Like pirates, funny things and blowing stuff up? Play Age of Booty
A funny game about pirates where you blow stuff up. Who cares that it's an RTS?
You know how PSN games have that little trailer in the XMB? I still find myself lingering over the icon for Age of Booty, just to hear that wonderful, piratey music loop. I love it. But I almost didn’t love the game. Oh, sure, I wanted it to be great--after all, I bought and downloaded it simply because it looked suitably piratey in the screenshots--but when I played it, I was initially disappointed. Ah, but then I gave it a second chance… and it was awesome. That’ll learn me.
The game is a real-time strategy offering from Capcom. It’s got a piratey theme, with tongue firmly in cheek. For instance, one of the pirates is called ‘Ol’ Two-Patch’, which would obviously be very sad in reality, but is clearly very silly from a comedic point of view. Especially is he has 20/20 vision in both eyes and is just wearing two eye patches as a statement of his extreme pirate badassery. But even he is no match for the Dread Pirate Spork, who has a spork (spoon/fork hybrid) in place of the traditional pirate hook.

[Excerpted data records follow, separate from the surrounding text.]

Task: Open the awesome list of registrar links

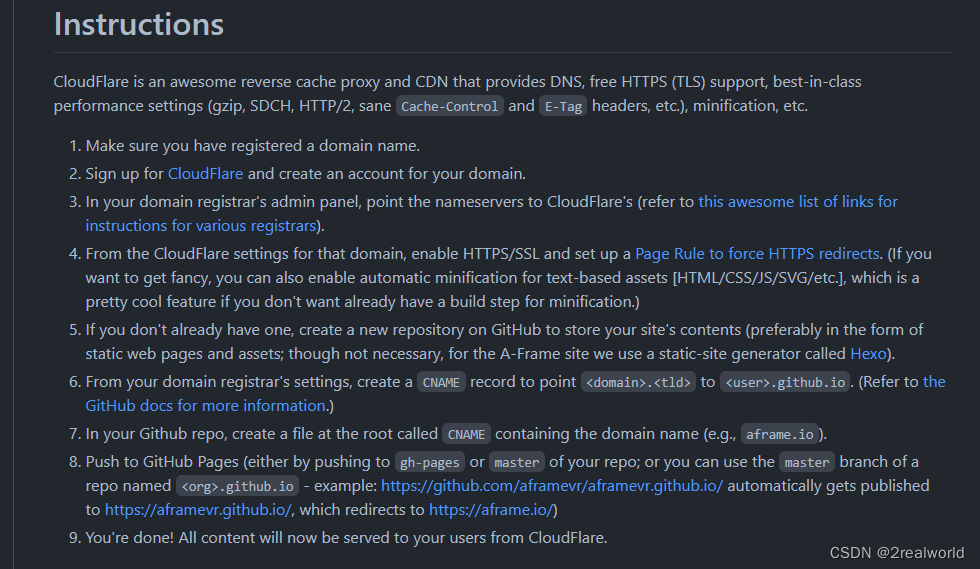Action: [798, 202]

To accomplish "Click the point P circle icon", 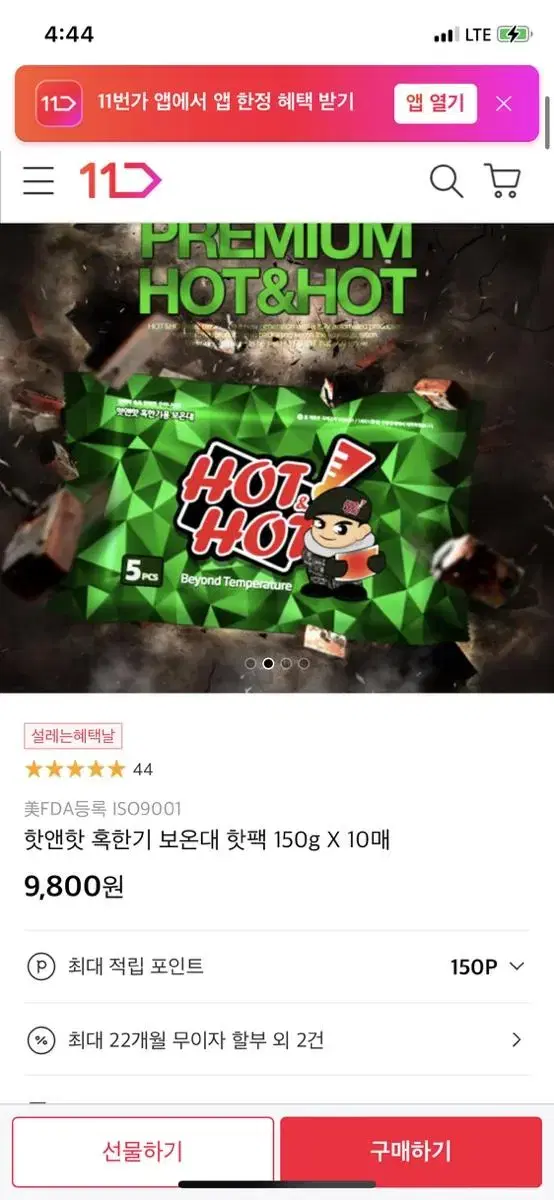I will pyautogui.click(x=40, y=966).
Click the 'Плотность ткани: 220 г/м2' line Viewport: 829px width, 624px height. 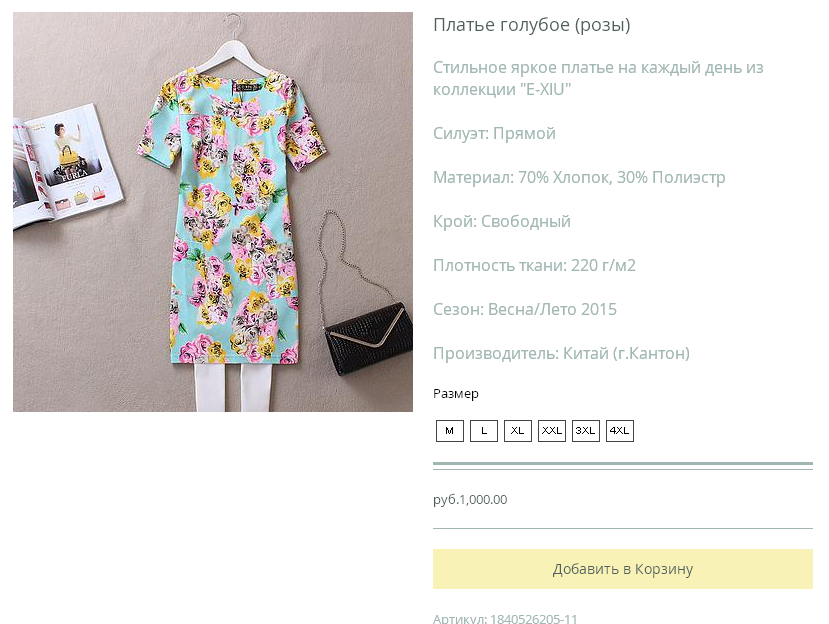[x=534, y=266]
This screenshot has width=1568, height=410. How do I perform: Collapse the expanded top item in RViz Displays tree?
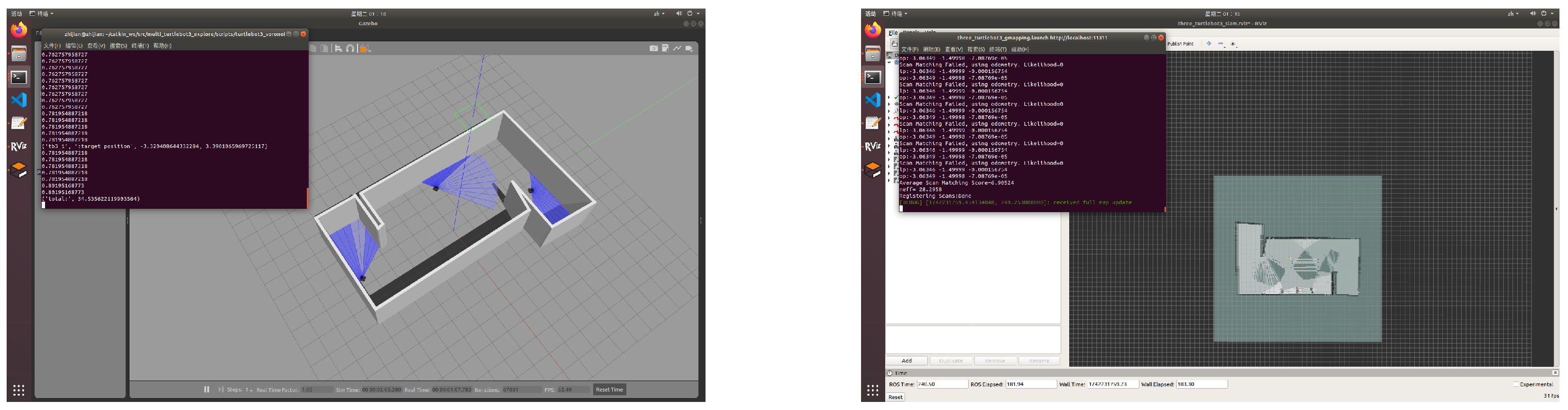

The game is very simple. You can move in real-time across the map, with the aim being to become the first to control three ports at the same time. This simplicity is carried over into your ship upgrades and the resource-collecting you require in order to perform them. All the usual dull stuff that puts off non-RTS fans is condensed down to clearly-defined necessities. Wood plus gunpowder builds ships. Tiles with gold coins on them will yield money. Anyone can grasp that.
However, it’s the game’s real-time nature that makes this so consistently entertaining. You need to think on the fly, to work out whether your ship is fast enough to intercept the enemy or better spent defending the town you’ve spent loads on upgrading. Or maybe you should wait until the perfect moment to drop a whirlpool on someone, just when they’re about to capture a town, instead leaving it wide open for you to finish off, while said foe emerges from the ocean halfway across the map. Priceless.

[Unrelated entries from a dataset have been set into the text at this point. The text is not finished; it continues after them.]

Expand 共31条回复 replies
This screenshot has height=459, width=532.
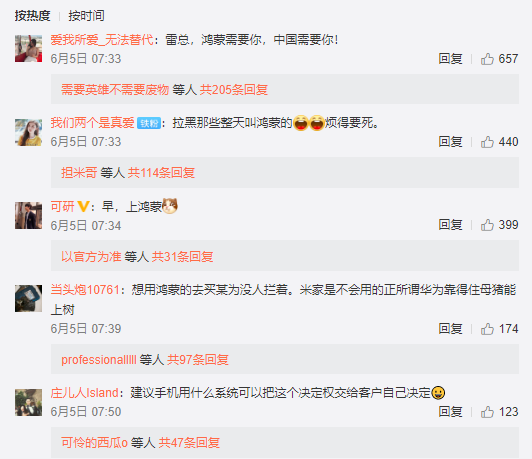click(x=183, y=257)
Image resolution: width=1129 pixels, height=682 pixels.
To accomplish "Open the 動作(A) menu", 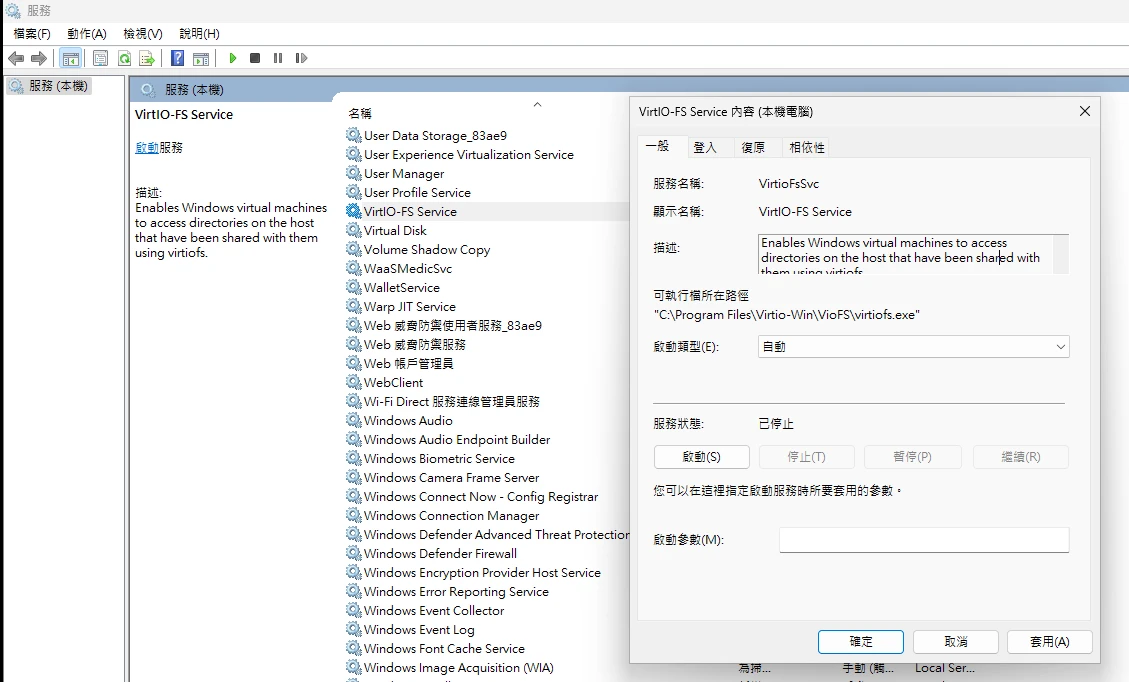I will [x=87, y=34].
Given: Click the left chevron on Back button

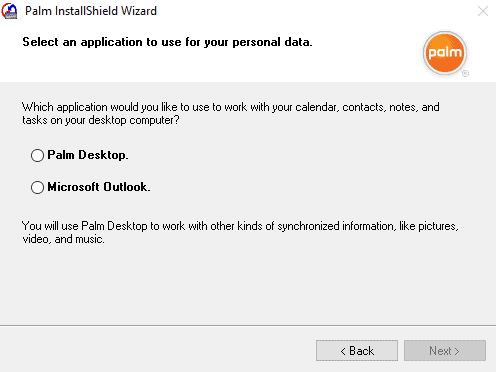Looking at the screenshot, I should pyautogui.click(x=343, y=351).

The single-player is so good, I played through it twice – once on PSN and again on 360 to gather the achievements. The final level is ridiculously hard, but the game’s difficulty curve overall is excellently weighted, allowing you to constantly feel challenged as you learn the ropes, without leaving you ever feeling out of your depth. And if you do fail, you can start again and use your initial free stat points differently to give you a better chance at prevailing.

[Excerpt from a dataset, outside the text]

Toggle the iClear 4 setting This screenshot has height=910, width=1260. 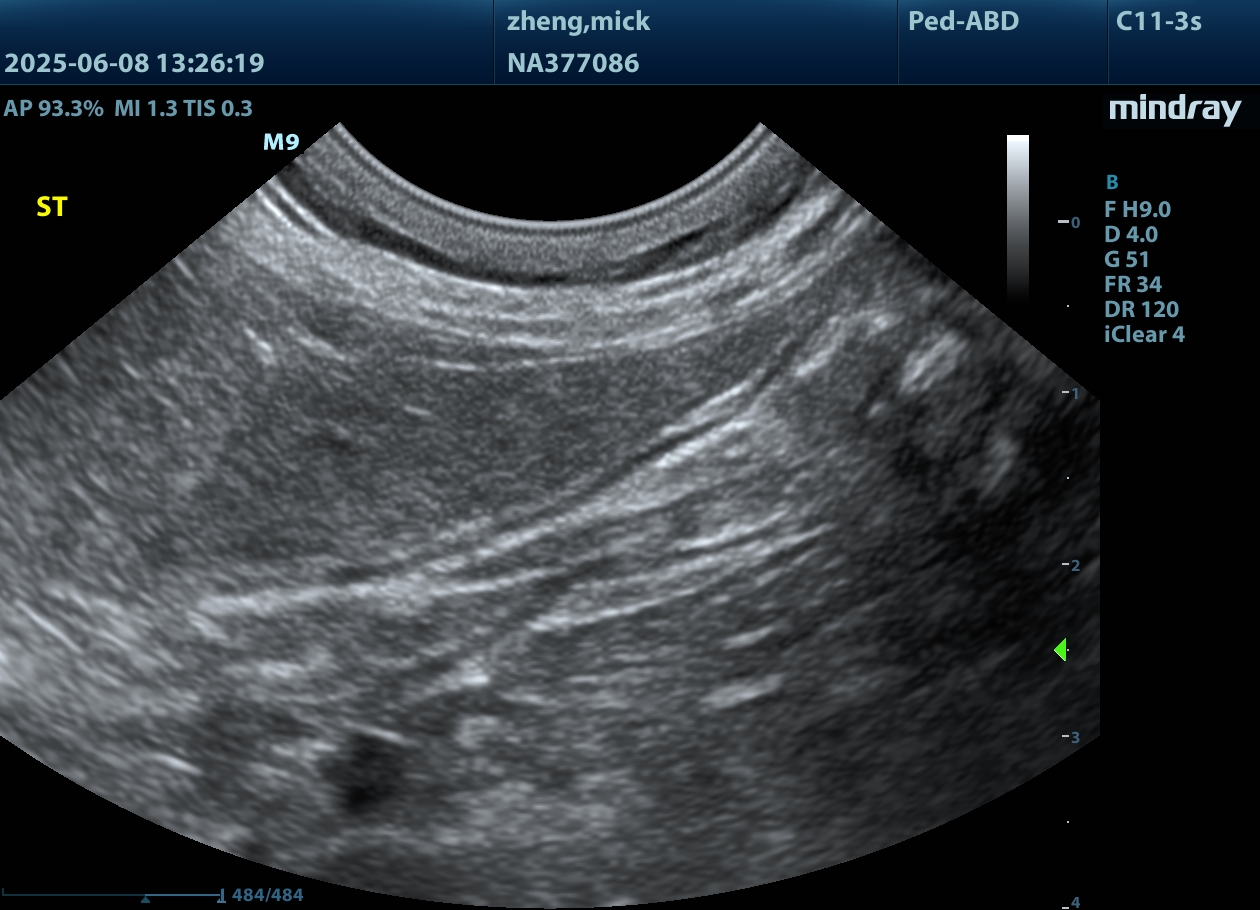tap(1144, 334)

Then there’s the multiplayer, which is undoubtedly excellent, but sadly remains a mystery even to me. Why? Because nobody I know wants to play the bloody thing. Why? Who knows! There is undeniably something blocking people from getting into the game and discovering its brilliance. I don’t know what it is. Maybe the 'RTS' label that really doesn't convey how exciting it is to play. But it’s a crying shame because Backbone Entertainment did everything so well, there’s literally nothing here to dislike.
Which is why you--yes, YOU--should play it. And even if the unthinkable happens and you still can’t get into it, you’ll always have that awesome music right there on your PS3’s XMB, for those moments where you wish you drunk nothing but rum and had an arch-enemy in the shape of a bearded man with two eye patches.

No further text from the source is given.